「ワールドコイン」の元従業員を名乗るナディール・ハジャラビ氏が、同社の人間識別プロジェクトが違法行為を行っていたと主張している。
8月23日のYouTube動画で、ハジャラビ氏は、7月24日のトークンローンチ以前にプロジェクトを辞めるまで、「非常に疑わしい」活動や「不適切かつ/または違法な行為」を目撃したと語った。彼は、ワールドコインが自身の給与の一部が未払いであり、ワールドコインの調査の一環として様々な管轄区域の当局と協議していると主張した。
ハジャラビ氏によれば、ワールドコインプロジェクトはホワイトペーパーのリリースに先立ち、手抜きを行うなど「ひどい運用」で、彼は「初日から」赤信号を見ていたという。彼はワールドコインのCEOと法務チームに連絡を取ったが、そのミッションと運用の間の不一致について満足のいく回答を得られなかったと語った。

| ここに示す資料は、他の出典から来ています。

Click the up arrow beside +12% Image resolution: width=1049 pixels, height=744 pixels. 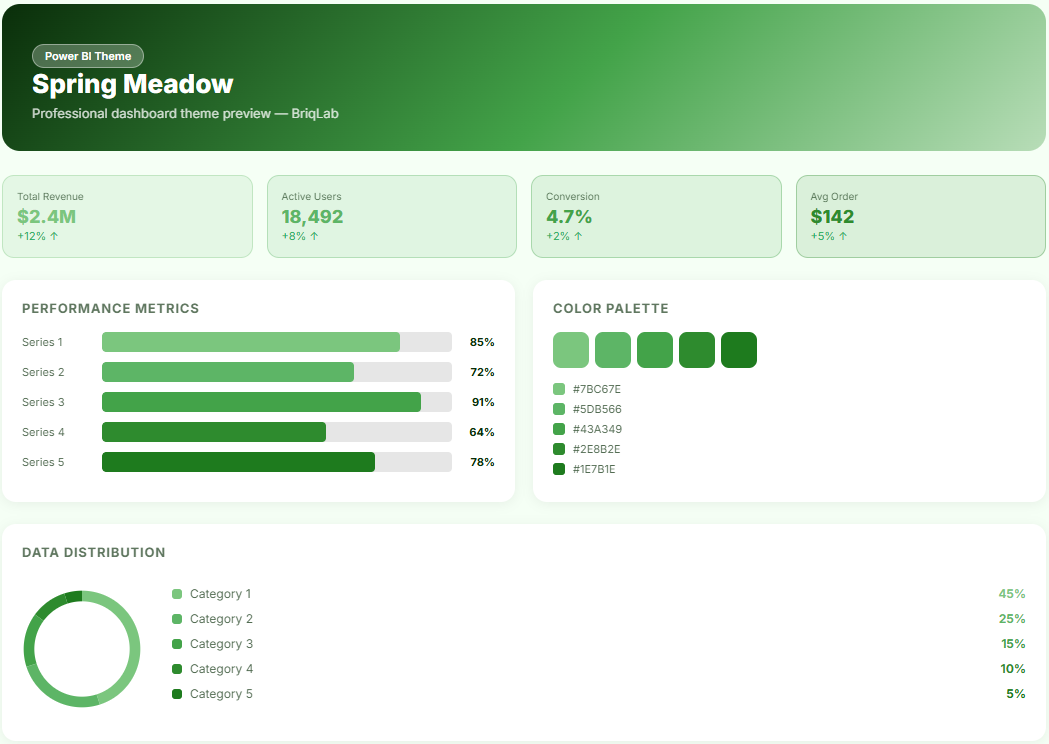click(x=54, y=237)
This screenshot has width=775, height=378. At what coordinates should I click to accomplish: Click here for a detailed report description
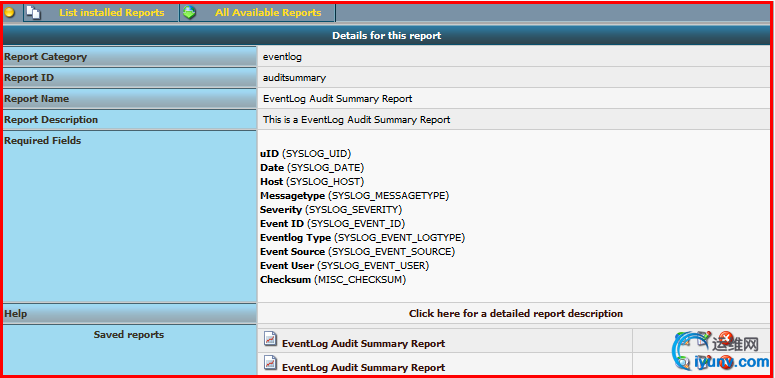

ハジャラビ氏はコインテレグラフに対し、「私が疑問を呈し始めたため、ETHCCとETHグローバル期間中の勤勉で退屈な仕事の対価は支払われていない」と語った。「それは不公平ですし、私はいじめられて沈黙を強いられたり、経済的虐待を受けたりすることはない。たとえ自分の影響範囲が限られていたとしても、私は正当に受けるべきもののために声をあげるつもりだ。[...] 財務上の不公平を解決すると謳っている会社が労働者に経済的損害を与えるべきではない」。
コインテレグラフはハジャラビ氏の主張を独自に確認することはできなかったが、Xに投稿された写真は、彼がプロジェクトの虹彩スキャンオーブと一緒にいる様子を示していた。彼のYouTubeチャンネルは、2013年9月に作成され、ワールドコインに対する告発を含む1つのビデオだけが投稿されている。同一人物が制御していると思われるXアカウントは、ハジャラビ氏の名前とワールドコインとの関連性を示すETHグローバルパリのバッジの写真を投稿した。

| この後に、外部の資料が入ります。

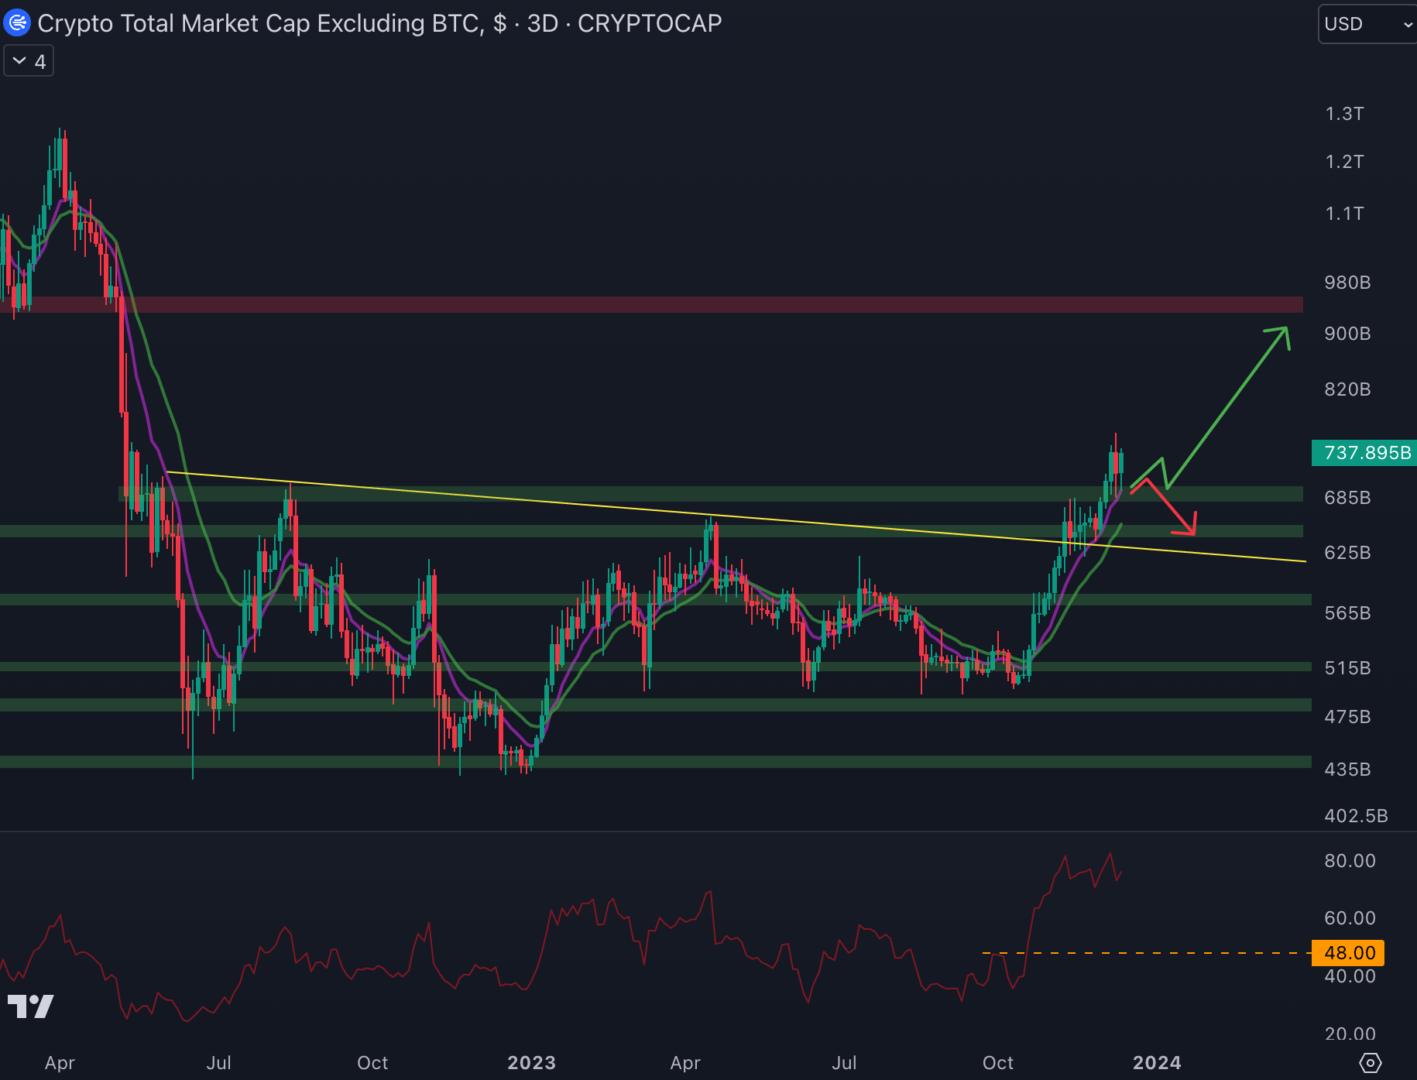Select the green upward arrow drawing
This screenshot has height=1080, width=1417.
1230,400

YouTube動画の同一人物と思われるハジャラビ氏のLinkedInページによれば、彼はパリ在住で、非代替性トークン、Web3プロジェクト、スマートコントラクトの経験を持つ。コインテレグラフはワールドコインにコメントを求めたが、記事掲載時点では返答を得られなかった。

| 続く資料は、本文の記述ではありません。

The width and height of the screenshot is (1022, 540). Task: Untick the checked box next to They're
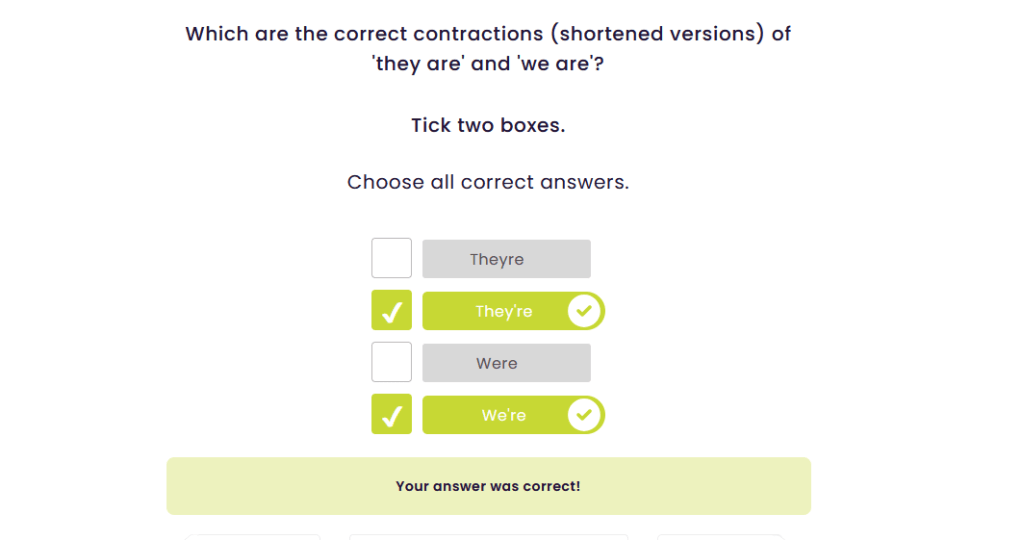coord(391,311)
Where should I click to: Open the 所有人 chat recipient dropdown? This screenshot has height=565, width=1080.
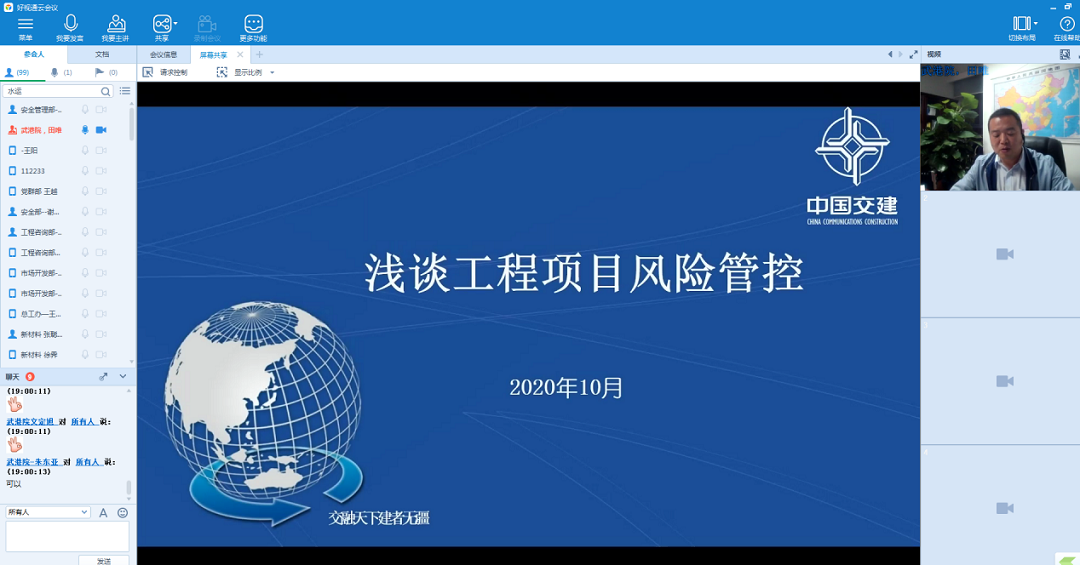pyautogui.click(x=48, y=512)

ワールドコインプロジェクトは、オーブを通じて虹彩スキャンによる身元確認を提供することで、実際の人間とAIボットを区別することを目指して始まった。ワールドコイントークンのローンチ前には、200万人以上が登録した。
ワールドコイントークンと認証プロセスのローンチに先立ち、多くの人々がユーザーデータに対するプライバシー懸念からプロジェクトを批判した。バイエルン州データ保護監督局は2022年11月にワールドコインの調査を開始したと報じられ、フランスの情報自由委員会は同社のデータ収集方法を「疑わしい」と呼んだ。イギリスの情報コミッショナーズオフィスも、同プロジェクトに対して同様の懸念を示した。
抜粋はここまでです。